Tutto, di lui, mi apparve sempre contradditorio. Quando lo conobbi, mi pare avesse una decina d’anni più di me, ma recentemente pare ne abbia solo tre. Da piccolo, intorno ai dieci anni di età, i suoi si trasferirono in Argentina, a Buenos Aires. Ma prima di emigrare stava in Cile a Valparaìso con la mamma Marcelina (che lo aveva avuto, credo, a sedici anni da un marinaio che si mise a lavorare nella dogana del porto). Il padre morì nel 1952 e la madre si risposò con un fantino, col quale emigrò verso migliori lidi (ippici), a Buenos Aires, portandosi il piccolo undicenne Alfredo e le due sorelline. Alfredo prese l’imprinting, nella sua lingua spagnola, dal paese del tango. Un accento inconfondibile (tranne che con l’uruguayano, che è uguale) e che viene da uno spagnolo rimasticato da quei napoletani - detti Tanos - che costruirono in buona parte il loro nuovo paese: l’Argentina.

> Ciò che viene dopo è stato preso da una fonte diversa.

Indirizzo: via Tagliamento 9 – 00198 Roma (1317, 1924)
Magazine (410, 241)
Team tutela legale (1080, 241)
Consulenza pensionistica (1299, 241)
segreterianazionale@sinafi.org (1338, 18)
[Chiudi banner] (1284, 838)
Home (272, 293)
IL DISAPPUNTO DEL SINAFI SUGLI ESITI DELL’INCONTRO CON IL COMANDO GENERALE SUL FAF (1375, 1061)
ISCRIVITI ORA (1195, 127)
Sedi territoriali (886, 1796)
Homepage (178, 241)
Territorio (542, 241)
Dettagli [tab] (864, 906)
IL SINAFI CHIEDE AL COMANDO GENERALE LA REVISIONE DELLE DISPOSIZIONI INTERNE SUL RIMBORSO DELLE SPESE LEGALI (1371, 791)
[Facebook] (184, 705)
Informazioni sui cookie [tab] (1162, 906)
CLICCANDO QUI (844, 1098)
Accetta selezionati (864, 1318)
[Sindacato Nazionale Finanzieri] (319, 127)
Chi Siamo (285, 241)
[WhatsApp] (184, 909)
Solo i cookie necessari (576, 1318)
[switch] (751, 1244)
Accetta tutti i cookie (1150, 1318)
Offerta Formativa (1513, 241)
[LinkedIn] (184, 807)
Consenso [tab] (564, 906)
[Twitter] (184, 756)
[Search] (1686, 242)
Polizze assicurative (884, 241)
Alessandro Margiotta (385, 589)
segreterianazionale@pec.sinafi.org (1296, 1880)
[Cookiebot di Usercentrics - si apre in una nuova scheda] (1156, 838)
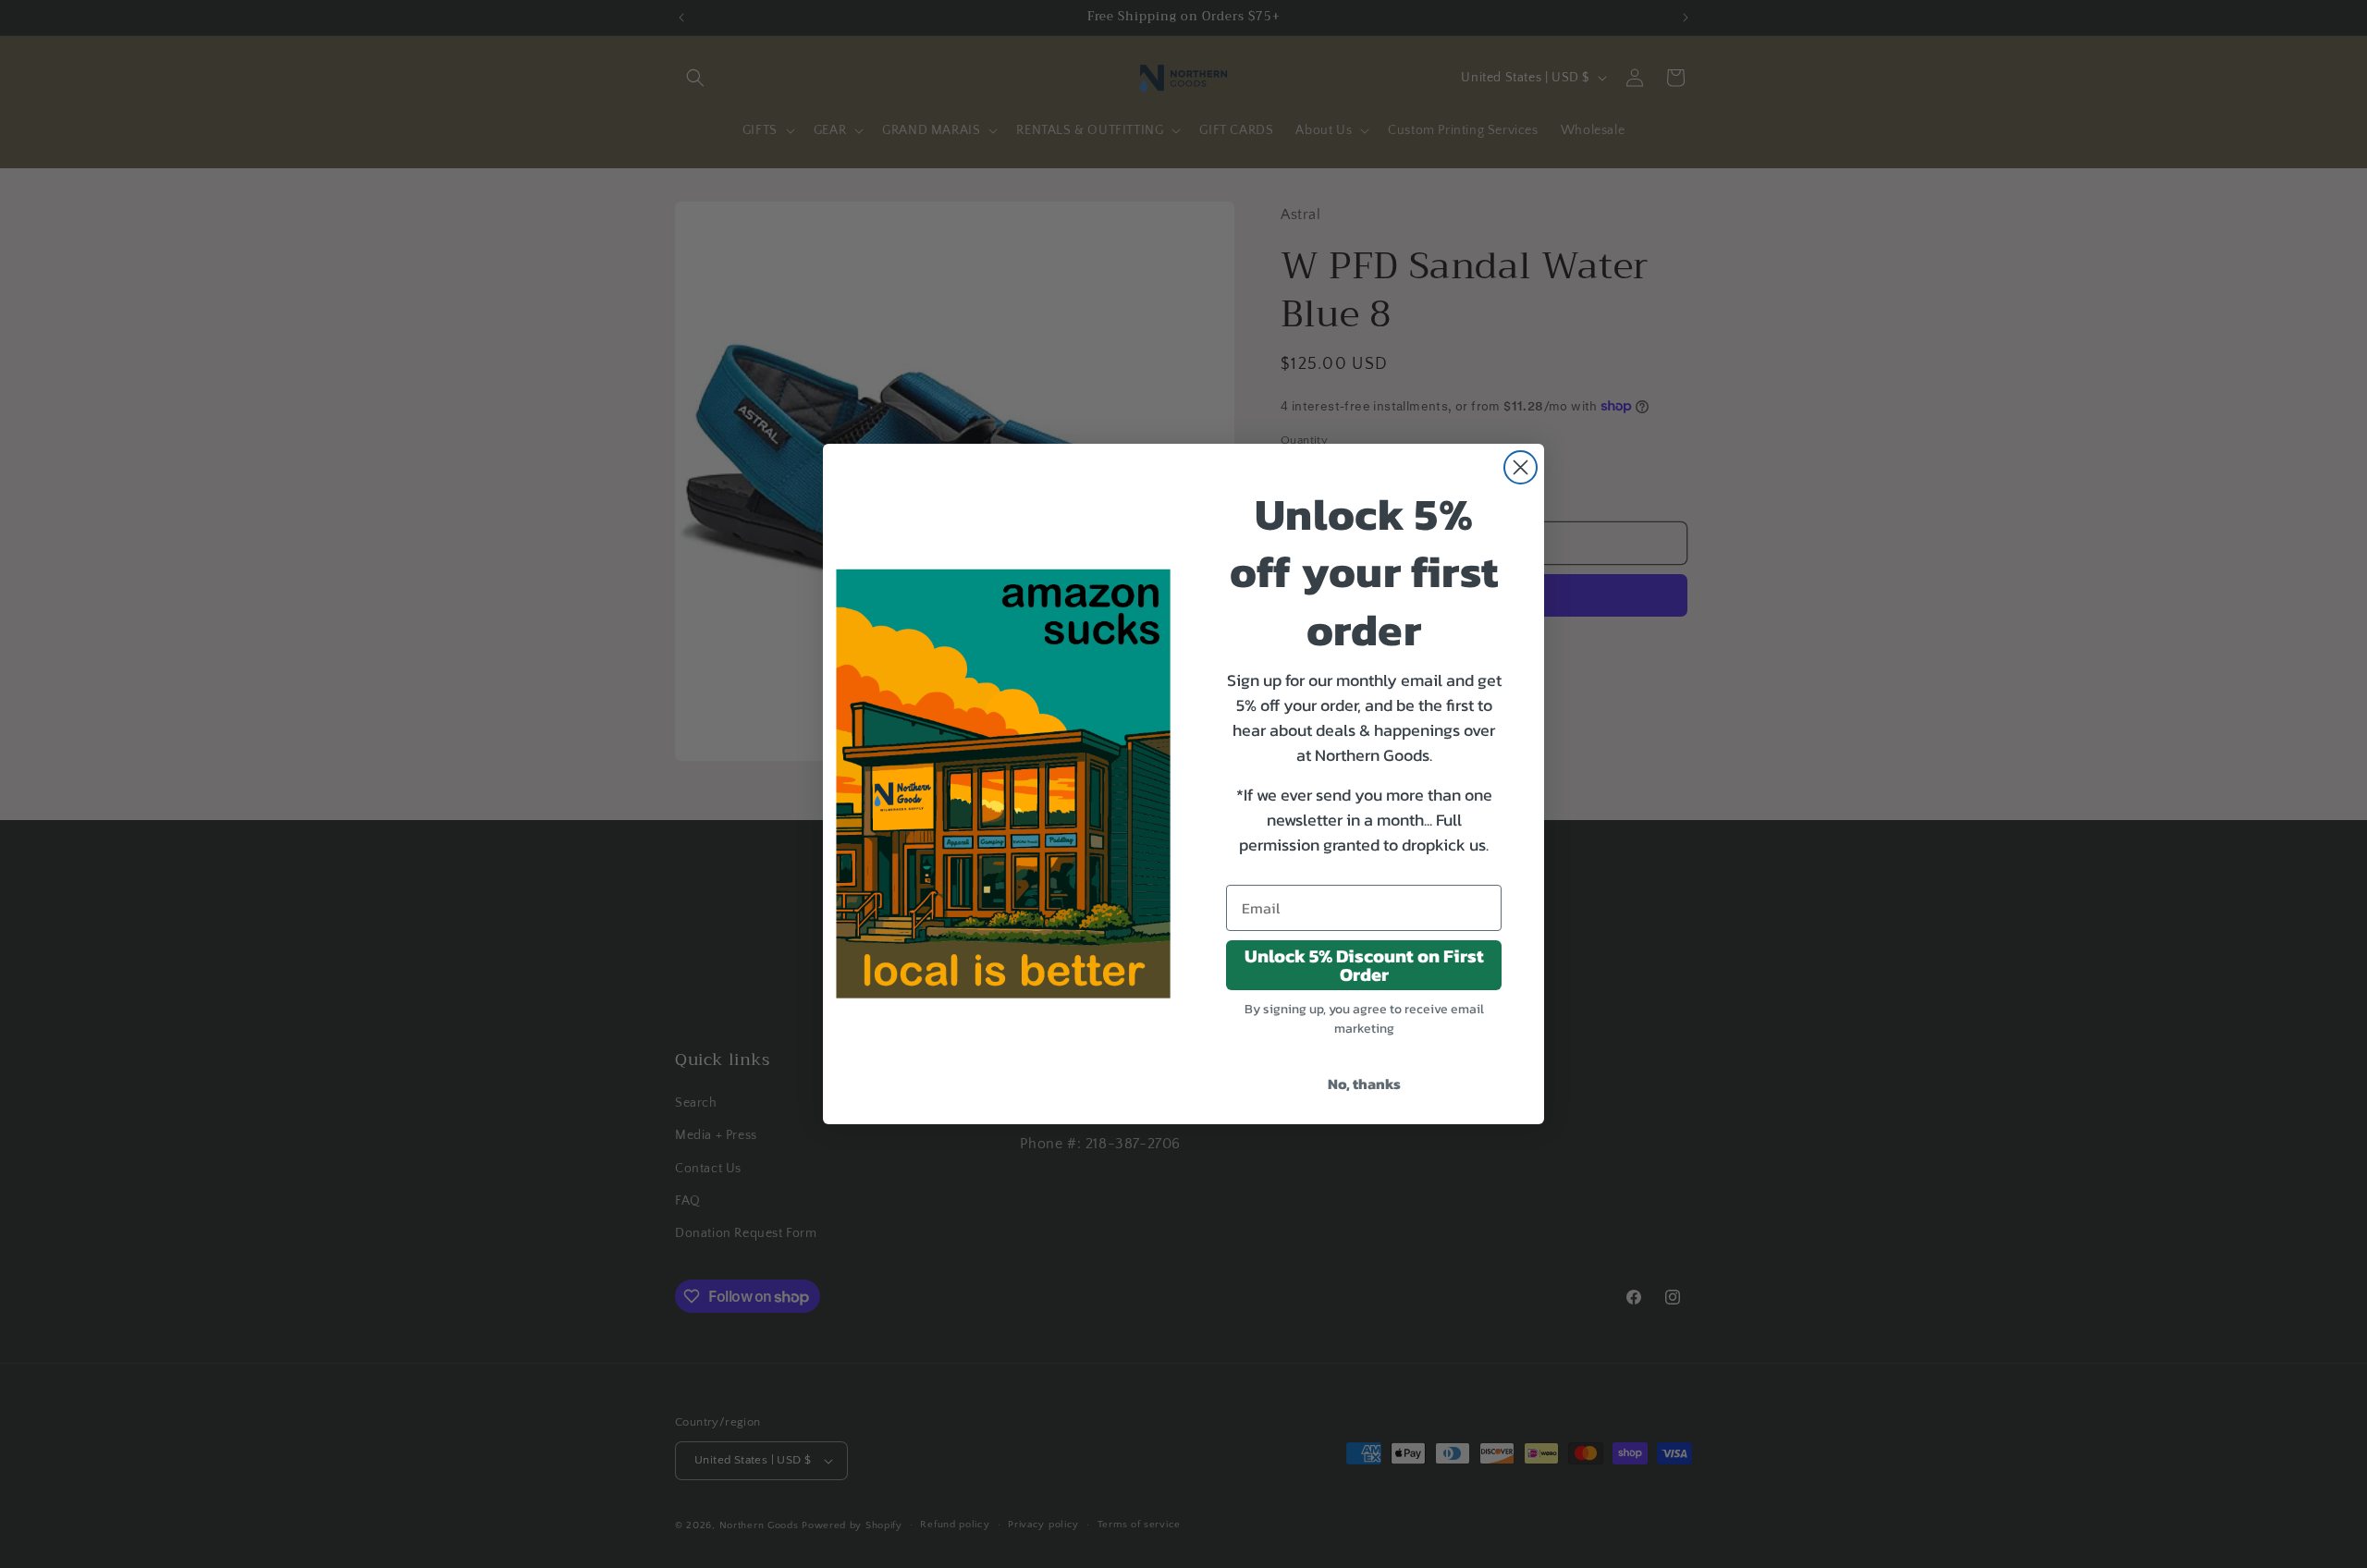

La famosa lingua dei “Che” (incluso Che Guevara). “Che” (si pronuncia “ce”), altro non è che la parola italiana “che”, ma male pronunciata.
In realtà, è poi divenuta sinonimo vezzeggiativo di “argentino”, o anche semplice esclamazione, argentina, estremamente frequente. “Che”, infine, è anche riconducibile all’italiano-romanesco- meridionale: “Ecchè!”.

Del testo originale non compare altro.